Segment Start: EXTRACTED ENTRIES

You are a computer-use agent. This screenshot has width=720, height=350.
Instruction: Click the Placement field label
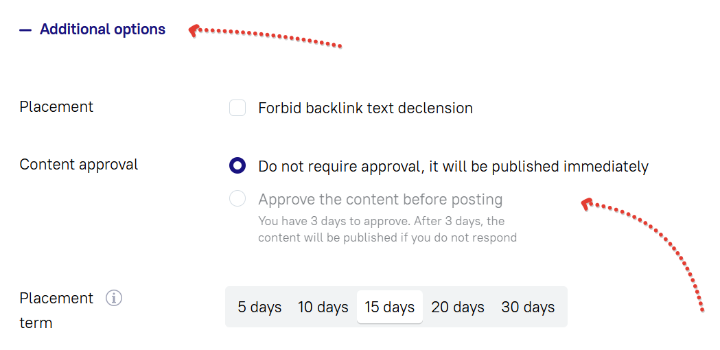[56, 107]
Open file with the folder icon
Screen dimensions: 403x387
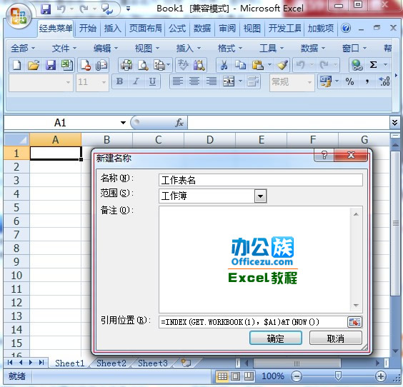click(x=34, y=65)
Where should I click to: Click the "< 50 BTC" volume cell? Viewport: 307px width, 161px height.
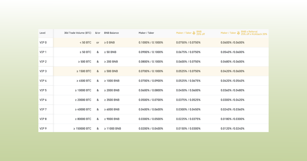click(85, 42)
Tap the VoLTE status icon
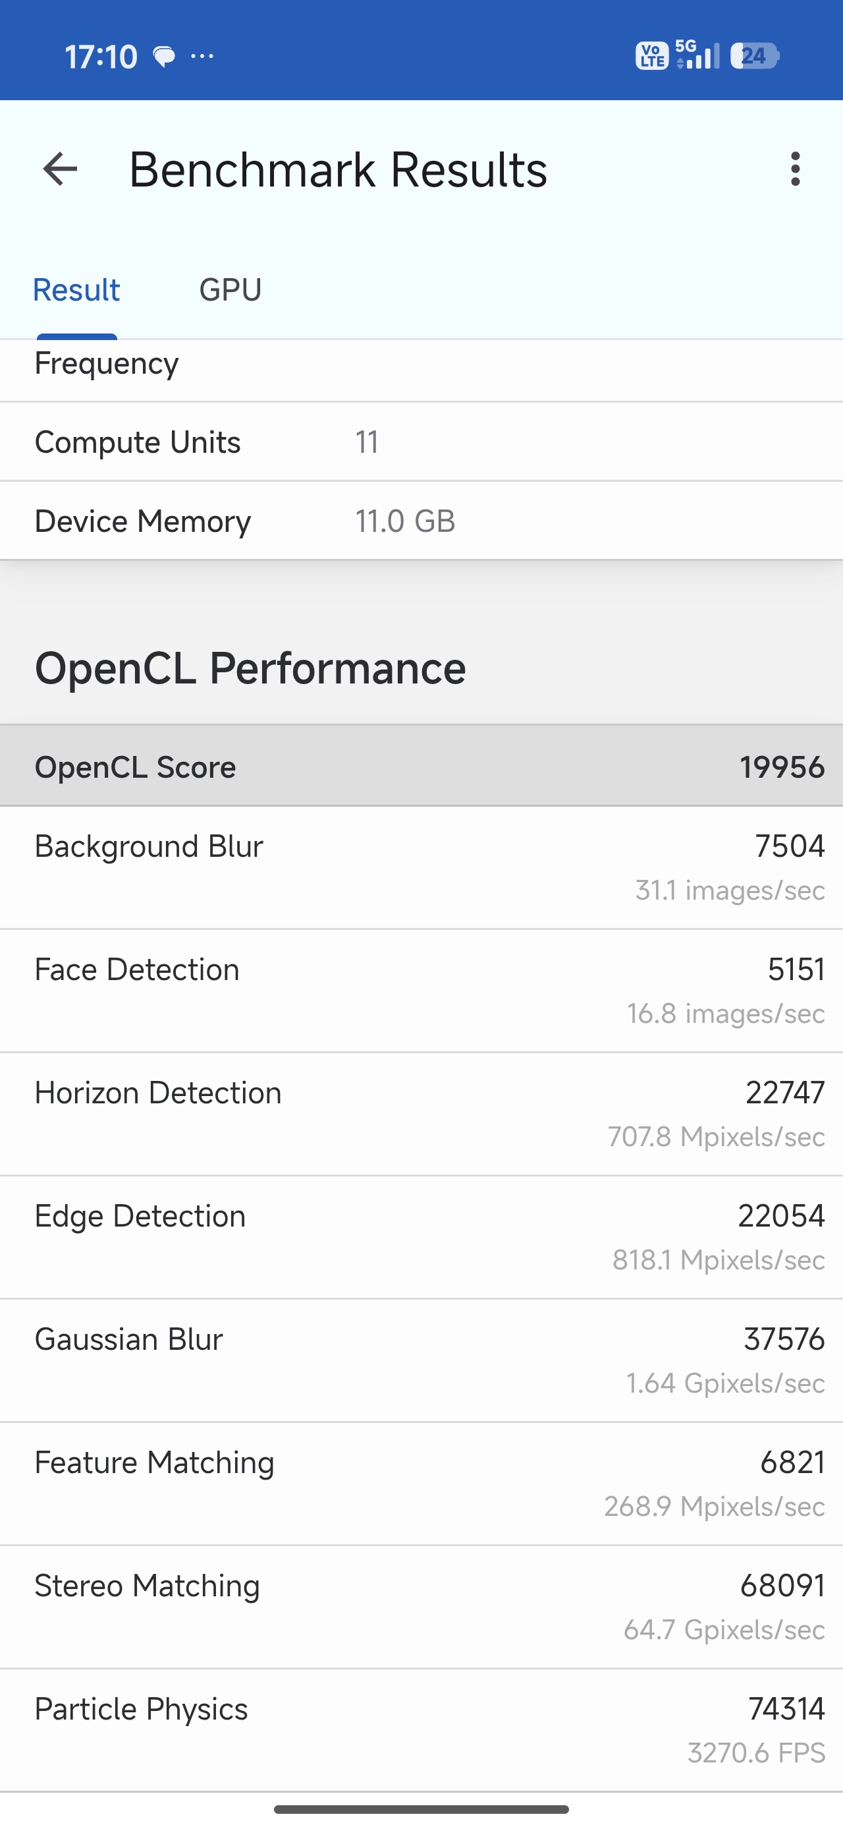This screenshot has height=1827, width=843. tap(652, 56)
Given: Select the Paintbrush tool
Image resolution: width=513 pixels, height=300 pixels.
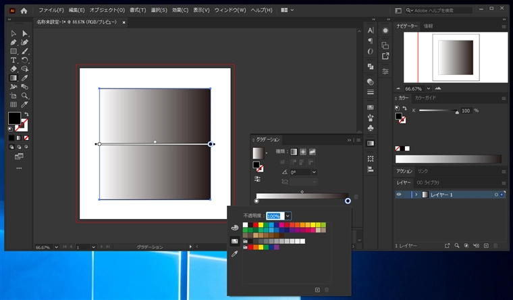Looking at the screenshot, I should [x=25, y=51].
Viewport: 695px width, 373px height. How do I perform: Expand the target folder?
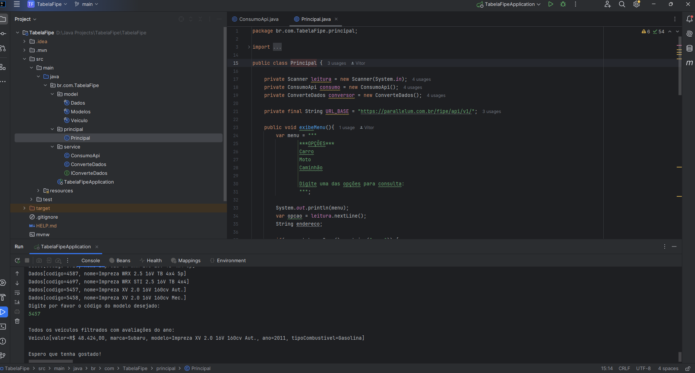tap(24, 208)
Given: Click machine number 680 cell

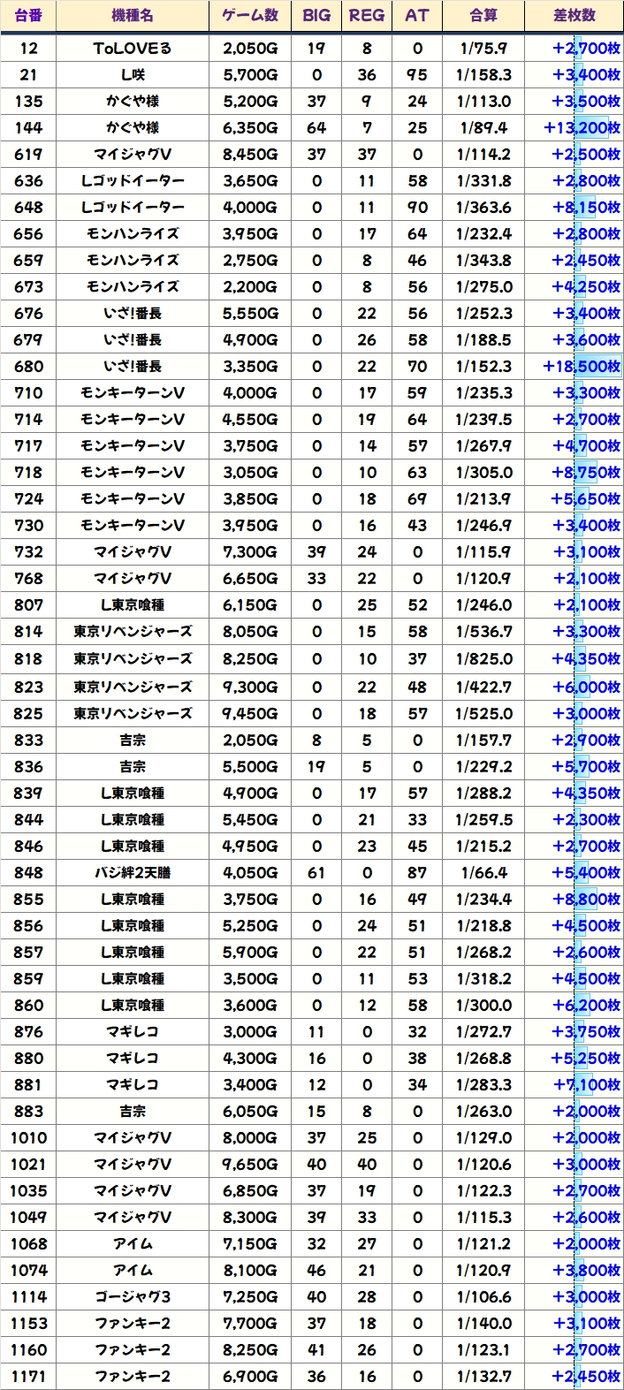Looking at the screenshot, I should pyautogui.click(x=28, y=367).
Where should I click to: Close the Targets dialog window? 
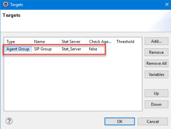pos(167,5)
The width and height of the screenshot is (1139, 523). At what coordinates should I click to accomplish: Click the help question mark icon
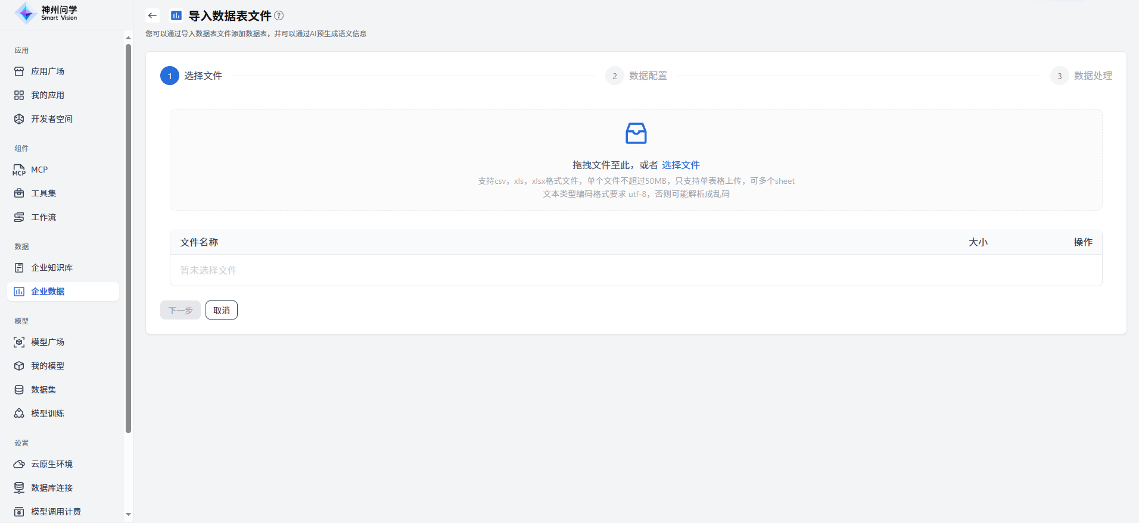pyautogui.click(x=279, y=15)
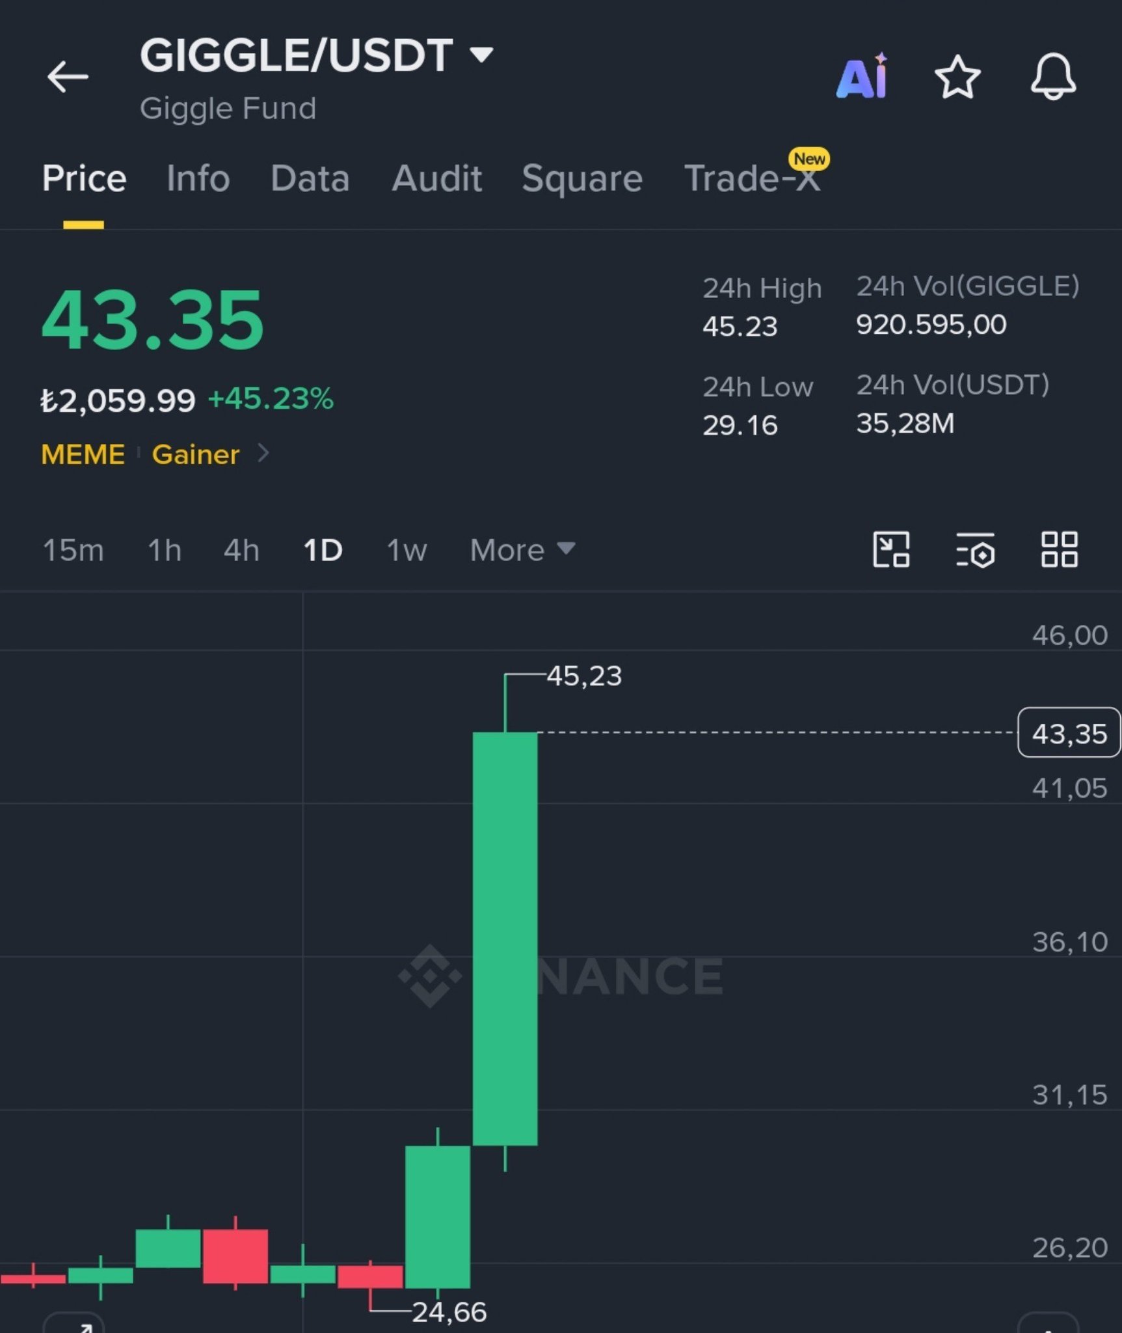Select the 15m chart interval
Image resolution: width=1122 pixels, height=1333 pixels.
tap(73, 551)
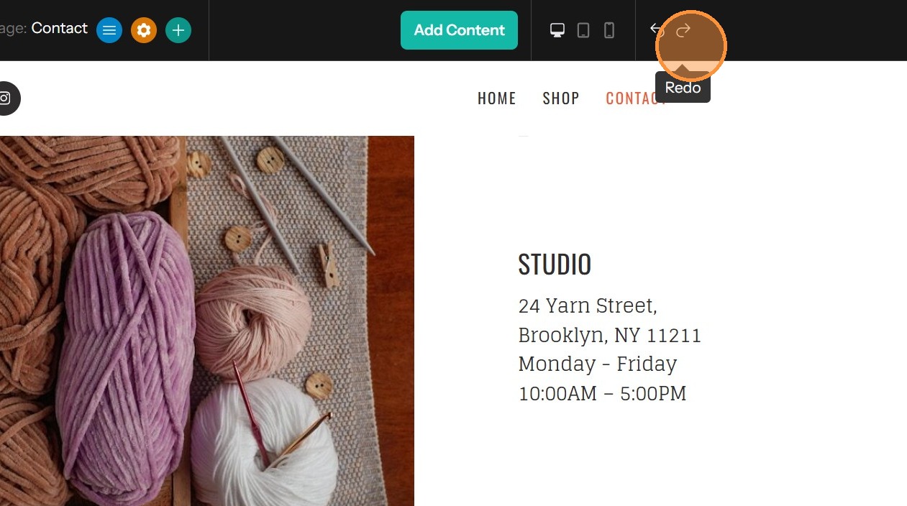The width and height of the screenshot is (907, 506).
Task: Click the STUDIO heading text
Action: pos(555,265)
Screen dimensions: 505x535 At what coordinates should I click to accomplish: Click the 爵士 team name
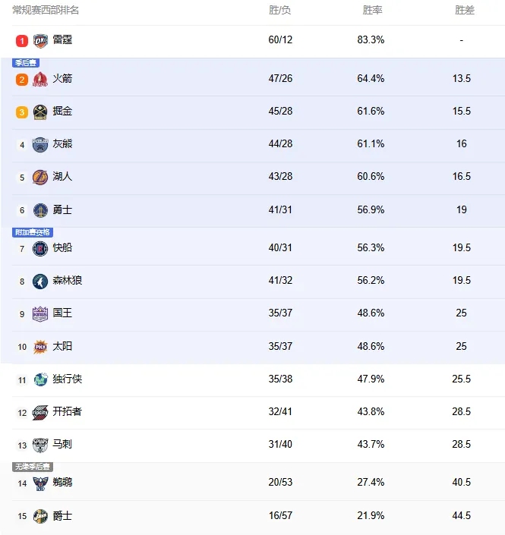tap(62, 515)
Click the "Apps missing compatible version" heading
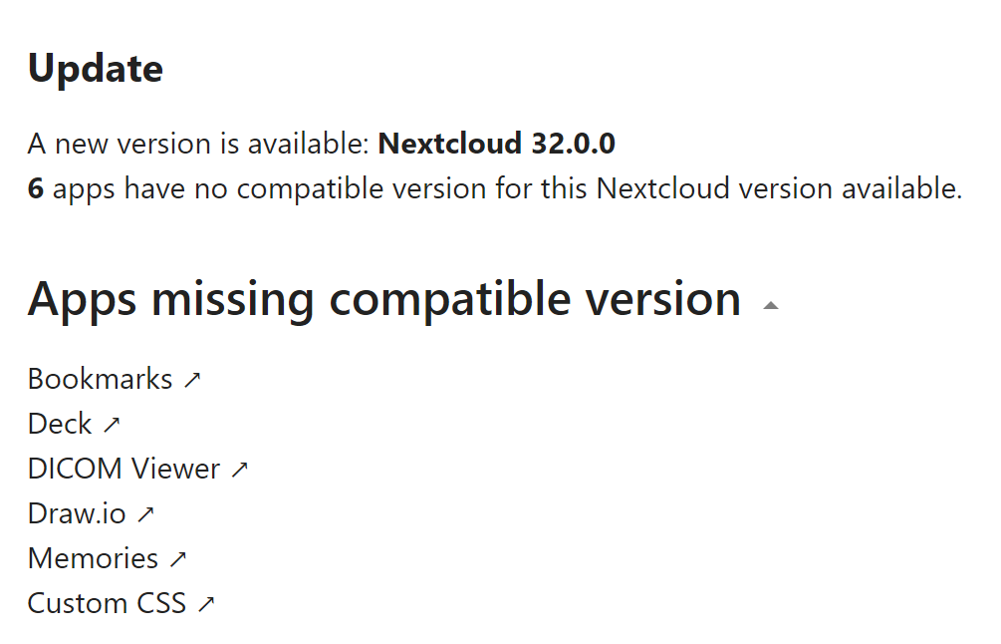Viewport: 1001px width, 644px height. tap(383, 299)
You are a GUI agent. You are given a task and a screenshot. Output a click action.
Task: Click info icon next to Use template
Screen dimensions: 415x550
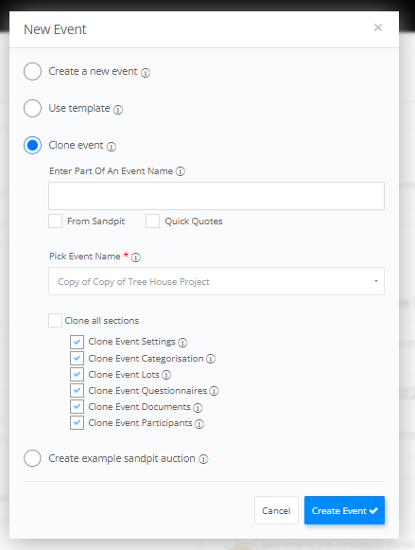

Segment End: EXTRACTED ENTRIES

▶ EXERCISE DIRECTIONS: Leave out each picture and extract the lines from the one containing "Viewport: 695px width, 373px" through the end of the records above, inclusive, exactly as they stand.

▶ TASK RESULT:
Viewport: 695px width, 373px height. How do I perform: Expand the target folder?
tap(24, 208)
Given: Click machine number 680 cell

Looking at the screenshot, I should pyautogui.click(x=28, y=367).
Where should I click to: Close the Targets dialog window? 
pos(167,5)
The width and height of the screenshot is (1139, 523). At what coordinates should I click to accomplish: Click the help question mark icon
pyautogui.click(x=279, y=15)
Select the 15m chart interval
Image resolution: width=1122 pixels, height=1333 pixels.
tap(73, 551)
The width and height of the screenshot is (907, 506).
Task: Click the STUDIO heading text
Action: pos(555,265)
Screen dimensions: 505x535 At what coordinates should I click to accomplish: Click the 爵士 team name
tap(62, 515)
Click the "Apps missing compatible version" heading
Viewport: 1001px width, 644px height. tap(383, 299)
You are a GUI agent. You are given a task and a screenshot. Output a click action.
Task: Click info icon next to Use template
Screen dimensions: 415x550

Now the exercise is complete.